Beyond concerns about who is being represented, audiences are also wondering if the stories are being represented accurately. In 2014, StatsCan reported that more Canadians trusted banks or the police than they did the media. While broadcast remains the most trusted source of news when compared to other platforms, this technicality doesn’t give segments like The National a free pass to eschew accountability. As Malik argues, a national newscast should be covering stories that affect all Canadians, and be willing to acknowledge when it’s lacking. However, Craig Silverman, Buzzfeed’s media editor, doesn’t think that having multiple hosts will achieve a diversified program. If anything, he says, having more than one host would alienate the loyal viewers that have been keeping The National afloat for so long. “I think they would want what they’ve been getting,” he says.
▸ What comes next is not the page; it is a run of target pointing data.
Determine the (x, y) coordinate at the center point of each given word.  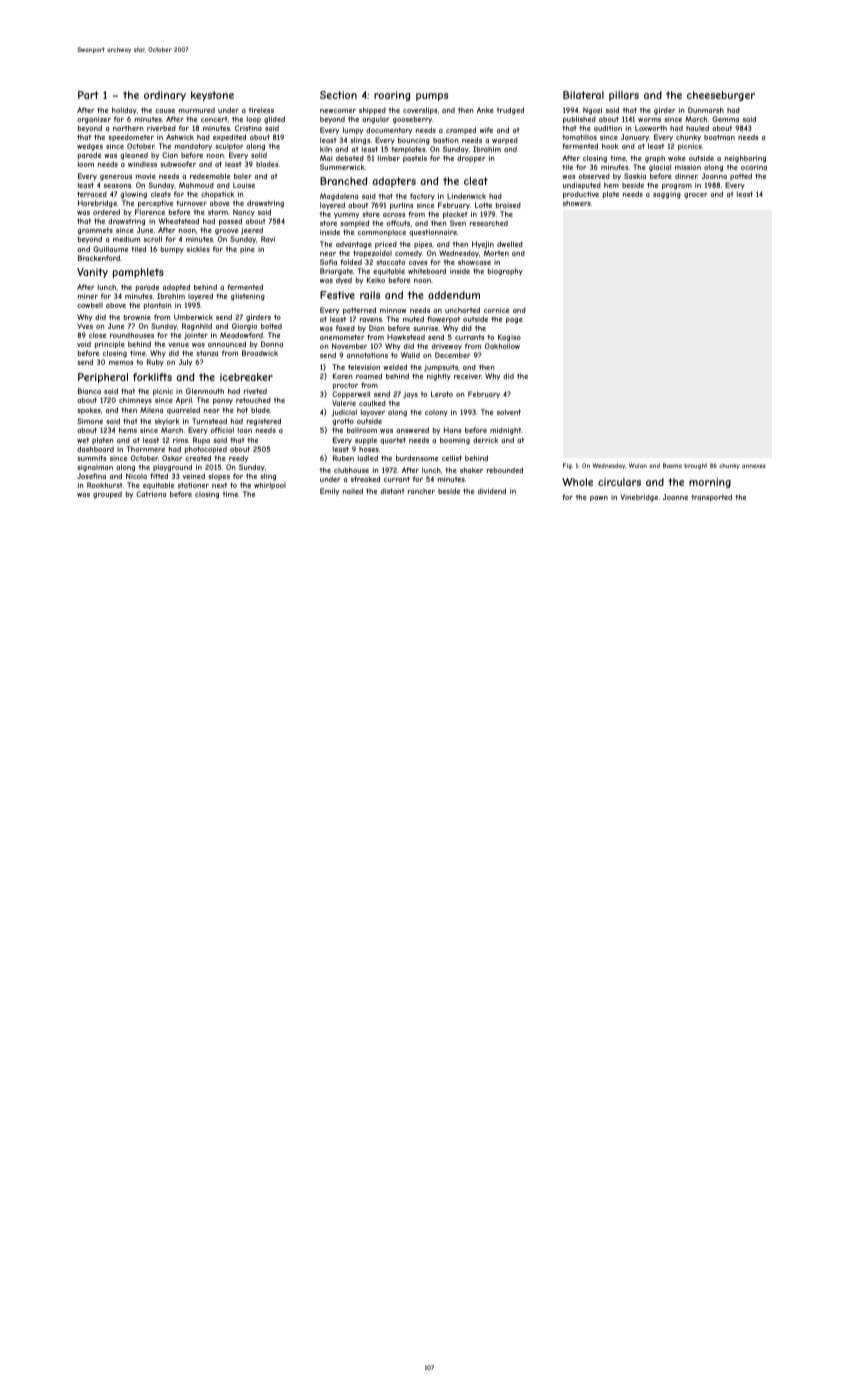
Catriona (151, 494)
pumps (432, 97)
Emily (329, 492)
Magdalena (339, 197)
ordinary (165, 96)
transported (711, 498)
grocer (695, 196)
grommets (95, 231)
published (579, 120)
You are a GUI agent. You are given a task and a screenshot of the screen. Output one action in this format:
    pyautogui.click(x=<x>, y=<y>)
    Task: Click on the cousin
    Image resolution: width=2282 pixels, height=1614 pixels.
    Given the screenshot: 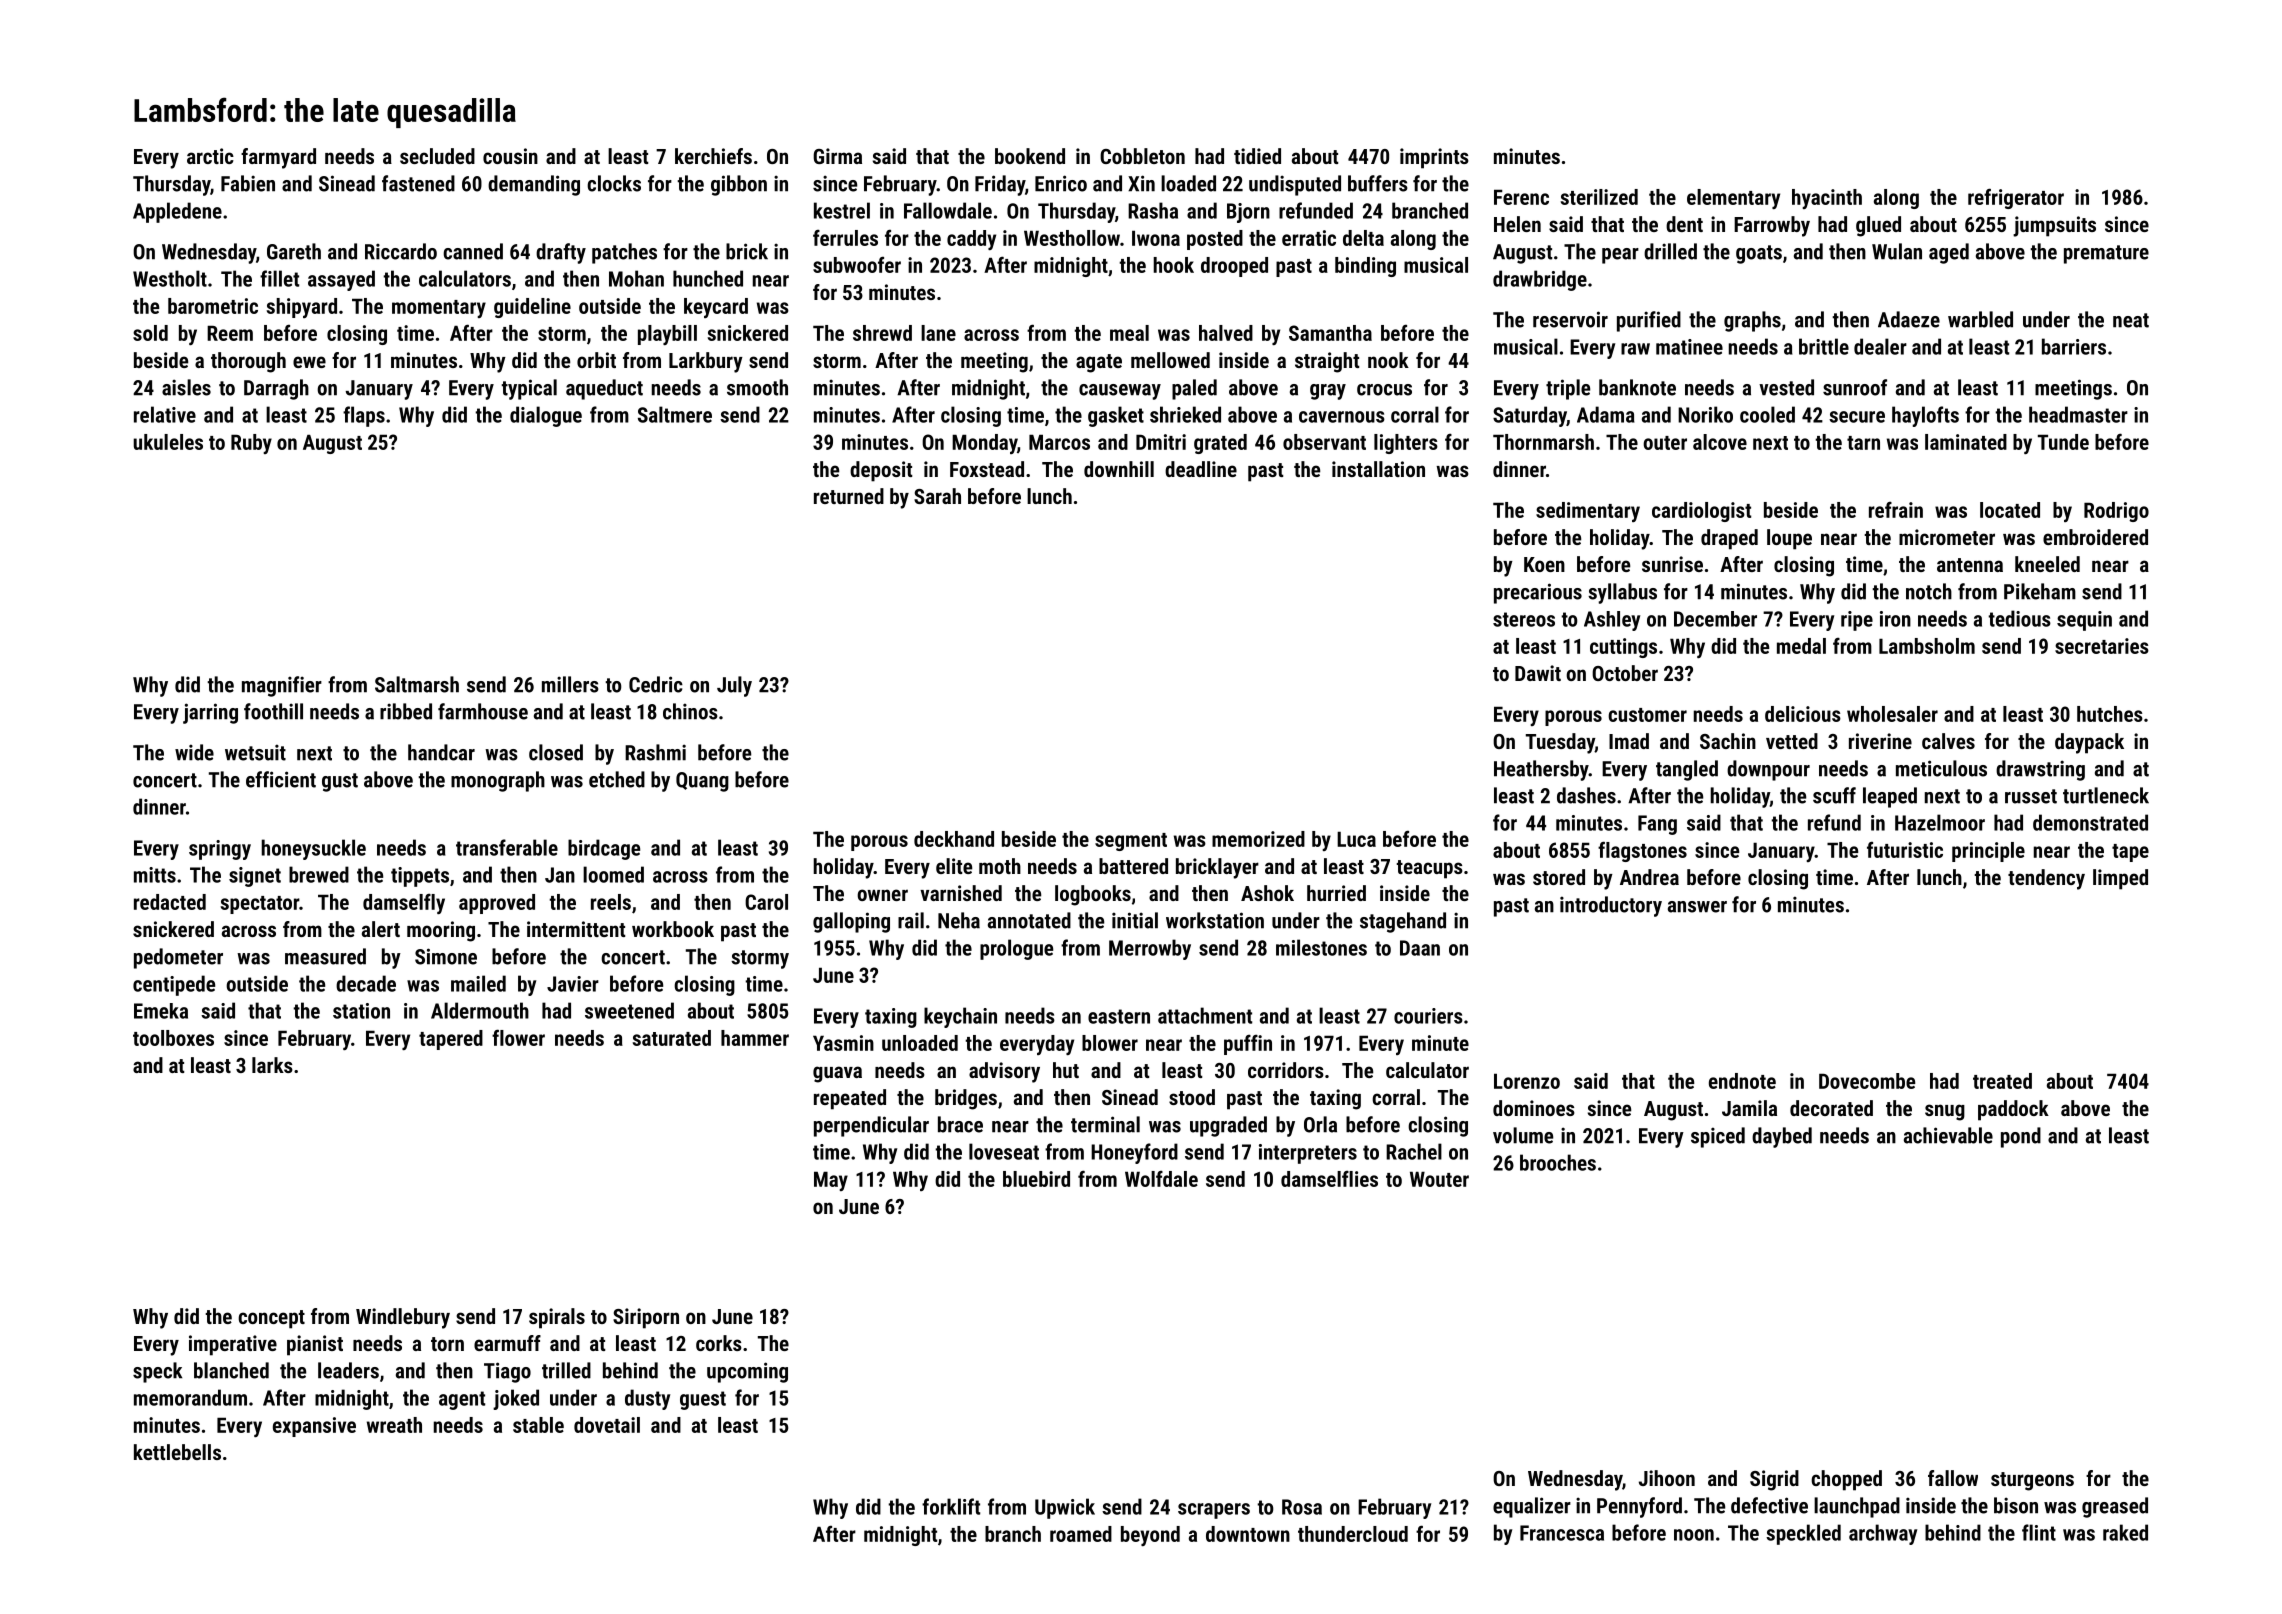 What is the action you would take?
    pyautogui.click(x=510, y=156)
To balance the needs of an aging demographic of viewers and those of a younger, more digitally inclined one, Silverman suggests CBC take on a print mindset: legacy publications who want to focus on digital typically downsize their print departments, but are still able to produce the print product that their base audience wants. “Just carve out the newscast and say that this [The National] is going to be a much smaller part of our effort, and it’s going to be one part of a new kind of content production system.” At the end of the day, if The National isn’t able to attract younger viewers, it definitely doesn’t want to alienate its loyal, older ones.
The most problematic issue, Silverman says, is that when Knowlton Nash ceded his chair to Mansbridge in 1988, he was passing on the Canadian institution. “The National doesn’t necessarily have the place that it had before. And so it’s not just finding a new anchor for the program, it’s a moment to rethink the whole thing.” And this is where Malik, Bulgutch, and Silverman all agree: if a push toward digital is the main goal of The National’s revamp, it can’t just mean cutting existing videos to make them more digital friendly; a systemic change needs to happen. Yes, the anchor is important—but what’s more important is who produces the content, and whose stories are represented.
For better or worse, and according to the CBC’s 2017-2018 programming slate, a new version of The National will return this fall. The time has come for the public broadcaster to make the fundamental changes necessary to regain its viewers’ trust and to prove its worth—before its audience signs off for good.